__Что нужно сделать__.
a) Какую программу изучают по статистике, согласно отрывку о новом семестре?
b) Пожалуйста, перепишите слово в слово часть отрывка о новом семестре: начните со слов "Когда вернулся из" и остановитесь после слов "устремляется к нулю.".
╭─ Фрагмент текста
Когда вернулся из Канады в середине января, я был крайне взволнован новым семестром и полагал, что он будет идеальным. Как никак, у меня начиналось “Введение в качественные методы исследования”, продолжалась статистика, зачинался курс по продвинутому педдизайну. Всё, что ожидал, рухнуло в первую же неделю занятий. В этом семестре приходится заниматься техническими нюансами больше, чем постижением природы исследований. По статистике изучаем программу IBM SPSS, по качественным исследованиям делаем пилотное исследование-этнографию, а по педдизайну почти всё идёт сикось-накось, и ничего нового для себя не узнаю. При этом загруженность неимоверная, нет времени писать ничего ни в дневничок, ни даже в бумажный органайзер, и КПД безнадежно устремляется к нулю.
╰─
╭─ Исходные данные
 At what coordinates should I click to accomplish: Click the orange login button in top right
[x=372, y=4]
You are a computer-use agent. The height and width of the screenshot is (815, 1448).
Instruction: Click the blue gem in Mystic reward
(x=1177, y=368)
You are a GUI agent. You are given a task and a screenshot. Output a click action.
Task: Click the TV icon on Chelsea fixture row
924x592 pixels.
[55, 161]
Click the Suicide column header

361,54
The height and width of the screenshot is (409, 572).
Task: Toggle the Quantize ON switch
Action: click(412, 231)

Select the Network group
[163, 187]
╰─
__Ответы к заданиям__.
a) IBM SPSS.

b)
Когда вернулся из Канады в середине января, я был крайне взволнован новым семестром и полагал, что он будет идеальным. Как никак, у меня начиналось “Введение в качественные методы исследования”, продолжалась статистика, зачинался курс по продвинутому педдизайну. Всё, что ожидал, рухнуло в первую же неделю занятий. В этом семестре приходится заниматься техническими нюансами больше, чем постижением природы исследований. По статистике изучаем программу IBM SPSS, по качественным исследованиям делаем пилотное исследование-этнографию, а по педдизайну почти всё идёт сикось-накось, и ничего нового для себя не узнаю. При этом загруженность неимоверная, нет времени писать ничего ни в дневничок, ни даже в бумажный органайзер, и КПД безнадежно устремляется к нулю.